Asimina Kiourti writes in Smithsonian Magazine about efforts to create “smart fabrics” that will have the electronic components woven, or embroidered, right into them. The electronic components will be part of the fabric through embroidery using e-threads.
From Smithsonian Mag
|The Next Generation of ‘Smart’ Fabrics Could Have Electronics Embroidered Into Them|
….(Smart fabrics) e are already available for purchase, such as leggings that provide gentle vibrations for easier yoga, T-shirts that track player performance and sports bras that monitor heart rate. Smart fabrics have potentially promising uses in health care (measuring patients’ heart rate and blood pressure), defense (monitoring soldiers’ health and activity levels), cars (adjusting seat temperatures to make passengers more comfortable) and even smart cities (letting signs communicate with passersby).
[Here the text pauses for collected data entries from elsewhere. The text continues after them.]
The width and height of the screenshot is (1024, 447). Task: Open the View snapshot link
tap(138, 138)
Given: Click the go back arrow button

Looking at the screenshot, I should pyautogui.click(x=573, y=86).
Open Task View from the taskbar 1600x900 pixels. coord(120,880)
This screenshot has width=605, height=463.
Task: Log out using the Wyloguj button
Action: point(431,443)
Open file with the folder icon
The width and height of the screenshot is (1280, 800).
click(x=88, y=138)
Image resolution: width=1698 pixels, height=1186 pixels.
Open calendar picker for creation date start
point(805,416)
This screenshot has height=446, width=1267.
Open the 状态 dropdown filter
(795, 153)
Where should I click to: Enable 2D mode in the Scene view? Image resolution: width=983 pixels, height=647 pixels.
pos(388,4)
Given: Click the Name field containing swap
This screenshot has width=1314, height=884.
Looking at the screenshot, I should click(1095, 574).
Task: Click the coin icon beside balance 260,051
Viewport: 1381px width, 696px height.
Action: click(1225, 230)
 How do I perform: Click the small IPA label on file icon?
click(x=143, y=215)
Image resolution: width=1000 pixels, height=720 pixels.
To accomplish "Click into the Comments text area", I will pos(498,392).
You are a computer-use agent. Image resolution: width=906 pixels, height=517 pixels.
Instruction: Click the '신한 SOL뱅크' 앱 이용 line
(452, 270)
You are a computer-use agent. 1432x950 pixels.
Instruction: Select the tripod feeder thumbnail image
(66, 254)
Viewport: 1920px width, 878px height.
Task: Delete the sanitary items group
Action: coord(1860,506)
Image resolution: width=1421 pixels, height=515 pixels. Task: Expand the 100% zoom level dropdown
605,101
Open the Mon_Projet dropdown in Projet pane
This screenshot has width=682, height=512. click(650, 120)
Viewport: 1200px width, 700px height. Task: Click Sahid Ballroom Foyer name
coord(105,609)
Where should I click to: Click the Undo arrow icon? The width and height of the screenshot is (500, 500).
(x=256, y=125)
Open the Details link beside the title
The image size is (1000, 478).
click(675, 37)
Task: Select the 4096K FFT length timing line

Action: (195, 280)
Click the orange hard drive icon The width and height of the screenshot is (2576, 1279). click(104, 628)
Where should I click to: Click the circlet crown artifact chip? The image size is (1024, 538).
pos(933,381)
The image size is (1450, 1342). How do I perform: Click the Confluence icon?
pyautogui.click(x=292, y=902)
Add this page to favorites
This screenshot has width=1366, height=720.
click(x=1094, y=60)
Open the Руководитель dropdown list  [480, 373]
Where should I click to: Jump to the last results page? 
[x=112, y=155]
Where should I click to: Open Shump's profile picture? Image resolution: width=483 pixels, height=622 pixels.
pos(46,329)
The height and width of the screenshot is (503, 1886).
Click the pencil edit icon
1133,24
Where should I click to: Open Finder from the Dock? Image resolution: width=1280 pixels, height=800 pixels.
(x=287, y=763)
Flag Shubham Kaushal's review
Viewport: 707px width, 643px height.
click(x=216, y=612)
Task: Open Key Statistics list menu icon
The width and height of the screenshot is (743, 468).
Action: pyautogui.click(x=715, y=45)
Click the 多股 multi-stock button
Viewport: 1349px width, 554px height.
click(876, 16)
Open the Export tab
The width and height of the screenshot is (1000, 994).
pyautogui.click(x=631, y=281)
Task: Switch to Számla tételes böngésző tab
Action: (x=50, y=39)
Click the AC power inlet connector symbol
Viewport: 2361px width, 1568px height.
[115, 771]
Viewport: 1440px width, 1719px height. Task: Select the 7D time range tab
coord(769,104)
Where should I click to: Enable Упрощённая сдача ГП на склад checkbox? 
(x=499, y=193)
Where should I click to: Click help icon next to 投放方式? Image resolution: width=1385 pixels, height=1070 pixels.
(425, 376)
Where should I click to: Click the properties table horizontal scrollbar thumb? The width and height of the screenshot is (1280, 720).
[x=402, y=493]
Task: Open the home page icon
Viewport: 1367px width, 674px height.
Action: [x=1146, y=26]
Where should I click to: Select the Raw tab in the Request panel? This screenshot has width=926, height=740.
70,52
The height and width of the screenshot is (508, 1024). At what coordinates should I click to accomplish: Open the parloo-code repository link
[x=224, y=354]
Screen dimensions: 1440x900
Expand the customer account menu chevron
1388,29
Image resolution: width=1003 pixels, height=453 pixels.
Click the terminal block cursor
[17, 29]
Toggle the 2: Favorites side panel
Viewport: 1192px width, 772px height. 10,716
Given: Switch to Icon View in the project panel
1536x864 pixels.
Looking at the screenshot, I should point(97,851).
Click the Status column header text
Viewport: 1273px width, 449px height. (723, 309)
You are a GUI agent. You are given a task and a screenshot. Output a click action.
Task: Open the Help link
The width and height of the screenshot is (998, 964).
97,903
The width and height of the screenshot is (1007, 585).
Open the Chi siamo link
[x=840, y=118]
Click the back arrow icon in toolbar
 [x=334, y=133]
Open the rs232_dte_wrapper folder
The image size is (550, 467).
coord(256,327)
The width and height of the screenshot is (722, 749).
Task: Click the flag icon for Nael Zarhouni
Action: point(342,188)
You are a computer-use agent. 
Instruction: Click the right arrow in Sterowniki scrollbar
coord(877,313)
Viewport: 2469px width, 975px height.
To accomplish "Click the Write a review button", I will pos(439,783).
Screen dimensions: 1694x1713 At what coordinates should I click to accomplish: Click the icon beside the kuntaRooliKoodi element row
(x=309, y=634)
…..My work at the ElectroScience Laboratory of the Ohio State University aims to make antennas and power sources that are equally flexible and washable. Specifically, we’re embroidering electronics directly into fabrics using conductive threads, which we call “e-threads.”
The e-threads we’re working with are bundles of twisted polymer filaments to provide strength, each with a metal-based coating to conduct electricity. The polymer core of each filament is typically made out of Kevlar or Zylon, while the surrounding coating is silver. Tens or even hundreds of these filaments are then twisted together to form a single e-thread that’s usually less than half a millimeter across.
These e-threads can be easily used with common commercial embroidery equipment – the same computer-connected stitching machines that people use every day to put their names on sports jackets and sweatshirts. The embroidered antennas are lightweight and just as good as their rigid copper counterparts, and can be as intricate as state-of-the-art printed circuit boards.
Our e-thread antennas can even be combined with regular threads in more complex designs, like integrating antennas into corporate logos or other designs. We’ve been able to embroider antennas on fabrics as thin as organza and as thick as Kevlar. Once embroidered, the wires can be connected to sensors and batteries by traditional soldering or flexible interconnections that plug components together.
So far, we’ve been able to create smart hats that read deep brain signals for patients with Parkinson’s or epilepsy. We have embroidered T-shirts with antennas that extend the range of Wi-Fi signals to the wearer’s mobile phone. We also made mats and bedsheets that monitor infants’ height to screen for a range of early childhood medical conditions. And we’ve made foldable antennas that measure how much a surface the fabric is on has bent or lifted.